From Apathy to Empathy: Rapes & Us
In the changing social scenario, new challenges have emerged. Following independence the country was struggling with establishing itself as a political and economic leader, bridging gaps through infrastructure development and indigenous growth formulae; but today the context has changed. Not to say that the challenges of a nascent India have been overcome, but additional problems have accumulated. Our growing population and the oft cited social and economic unrest, have catapulted to the fore increasing number of crimes.
What concerns me today is not the Herculean problem of crimes in general, but the increasing incidence of the same towards women. The growing number of cases along with a visible apathy among the mass and the leadership towards these crimes is rather disconcerting.

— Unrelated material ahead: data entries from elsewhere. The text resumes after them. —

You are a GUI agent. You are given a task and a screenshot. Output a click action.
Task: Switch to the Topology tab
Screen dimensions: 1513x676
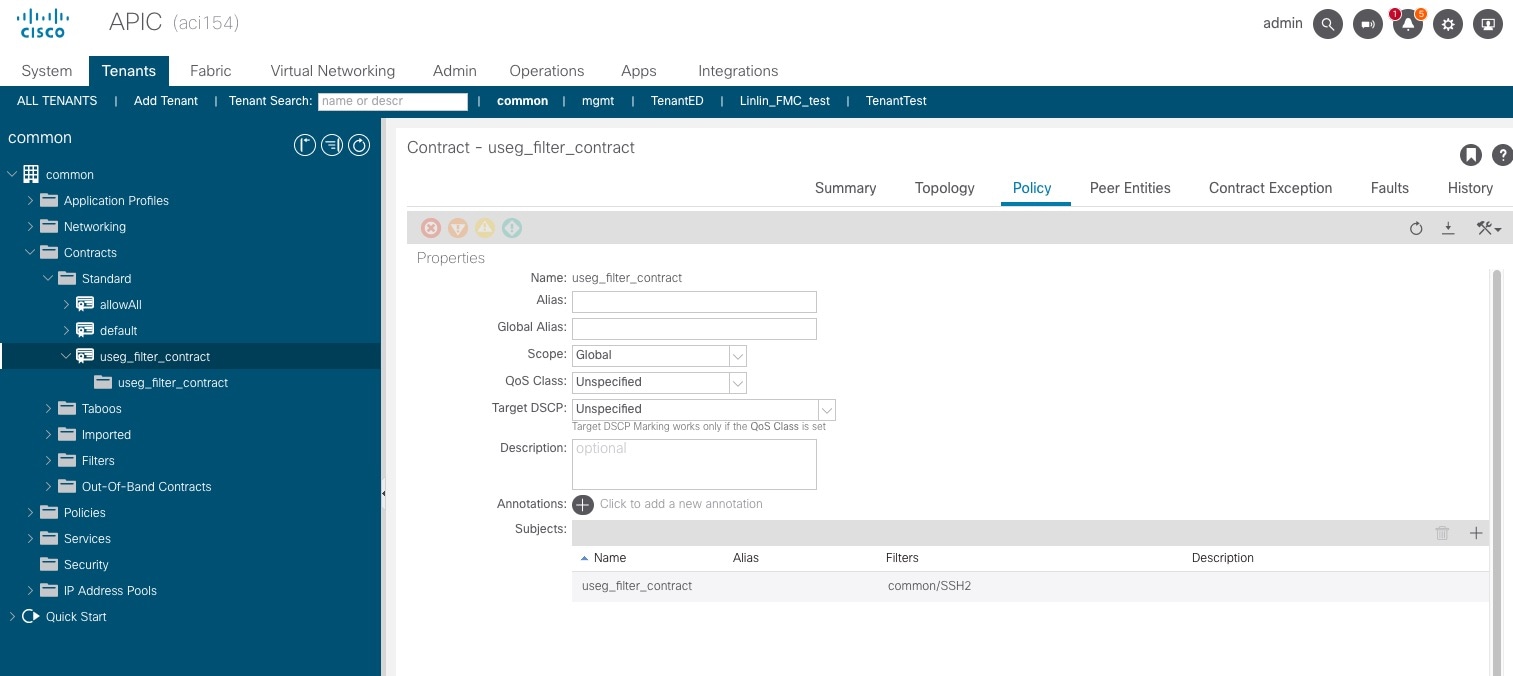pyautogui.click(x=943, y=188)
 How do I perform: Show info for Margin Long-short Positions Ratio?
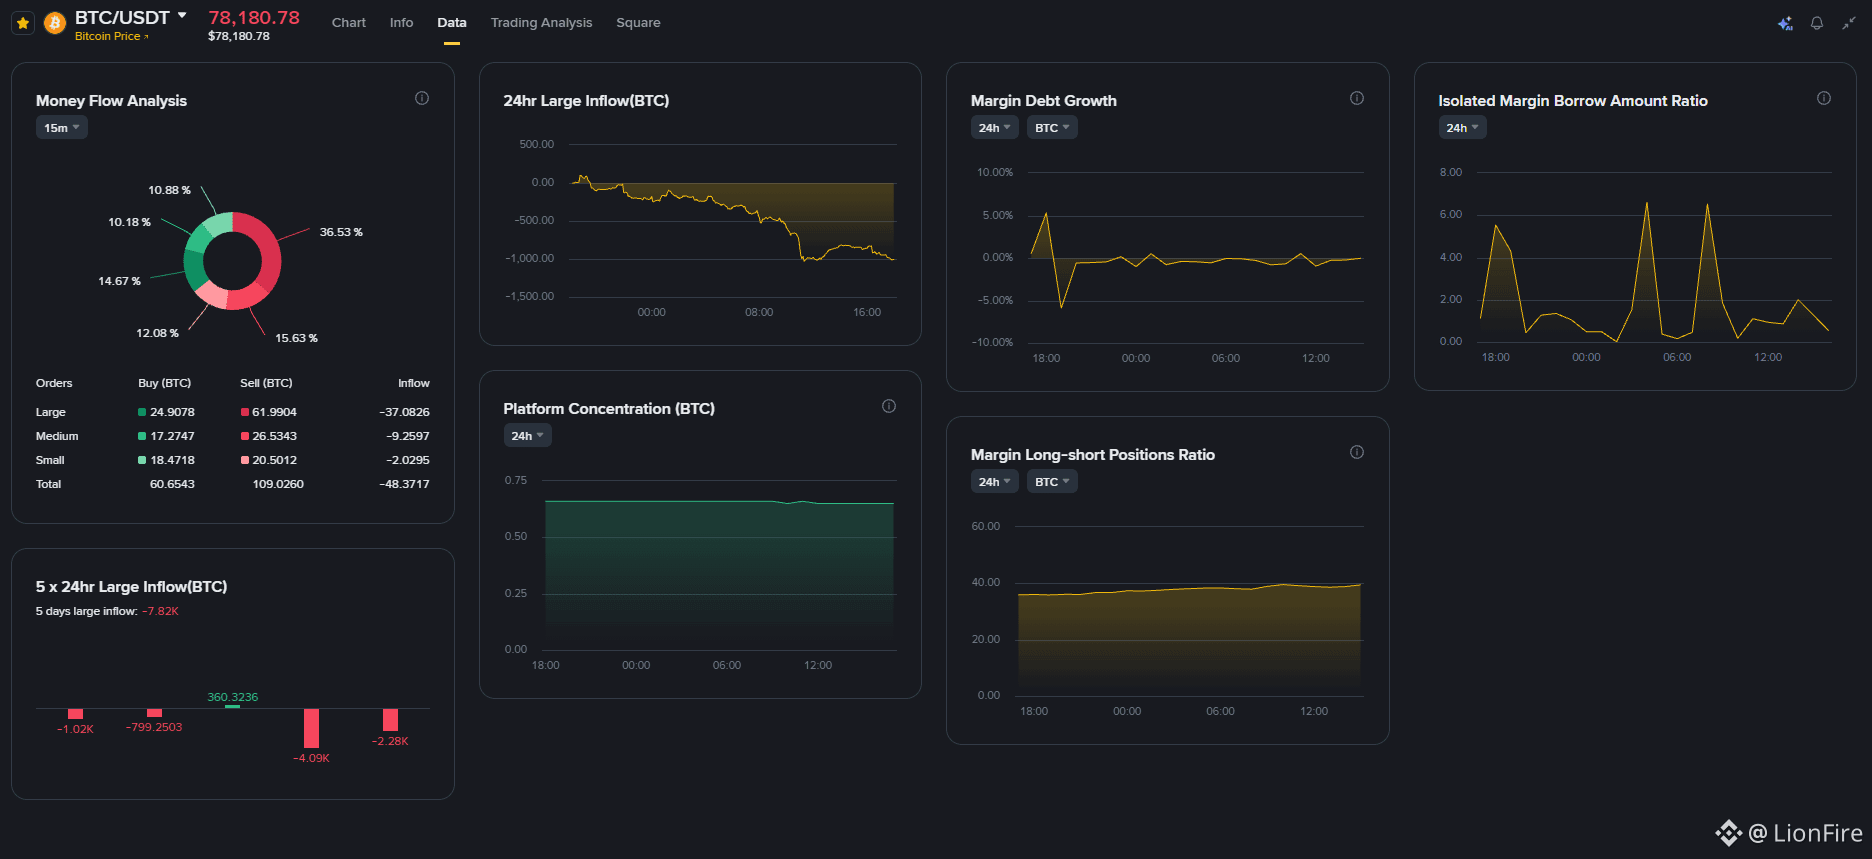pyautogui.click(x=1357, y=452)
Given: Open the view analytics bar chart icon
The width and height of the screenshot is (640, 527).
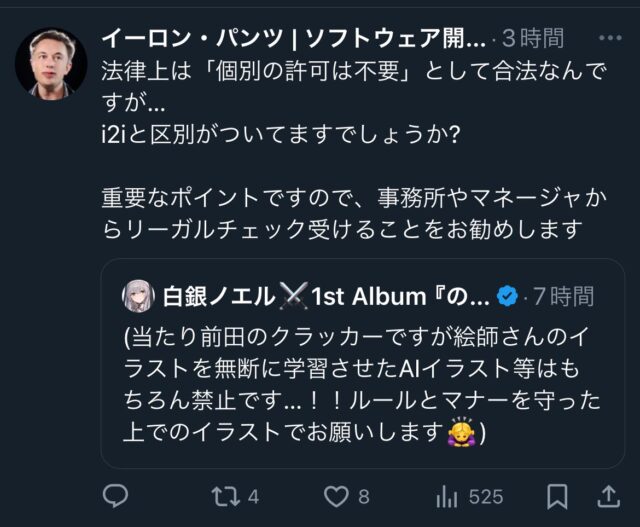Looking at the screenshot, I should [447, 497].
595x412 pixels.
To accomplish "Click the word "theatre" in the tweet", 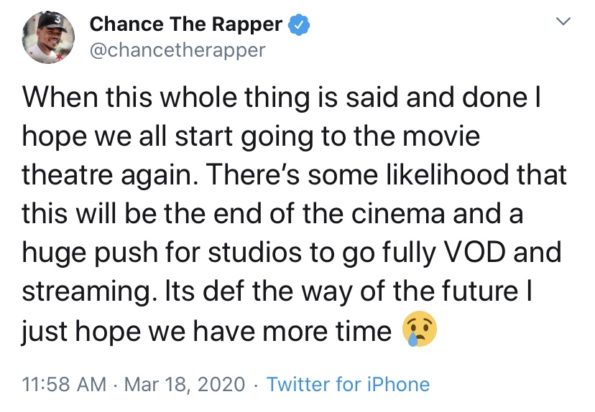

It seems somehow that in the run to making ourselves a better, more prosperous nation and people, some of the basic things have been lost. Our value of and for people, their lives, our sensitivity and connectedness with their pains and struggles, seem like notions of a long forgotten past. What has happened is that more and more of us have gotten increasingly mired in the daily hassles of our existence, trying to make ends meet and generating a better lifestyle. At the same time, our threshold for shock seems to have been raised, given the increasing desensitization which has happened on account of the number of incidences of rape and violence towards women happening around us. It appears that we need increasingly gruesome crimes and events to get some kind of a reaction out of us.
Our society, it appears, is in a state of “apathy”, especially towards women. What is worrisome is the burgeoning challenge of building a state of “empathy”, creating a feeling of oneness and concern for the other – an “other”, who may well be unknown, not having a face, yet bringing with her the experience of being brutally victimized and reduced to an object.

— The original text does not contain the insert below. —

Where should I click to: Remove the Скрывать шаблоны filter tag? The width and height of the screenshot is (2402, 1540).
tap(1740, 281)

Everything starts at the grass root level, right from the children in schools going on to the adults in society. A sweeping change is required in the way we approach these situations, creating a sense of responsibility and applying a dynamic approach to building stronger mechanisms of support. What needs to happen legislatively would happen in its due course, but the question is more about the individuals in society. We need to move towards bringing a sense of sensitivity, targeting the population through media and creating awareness in schools.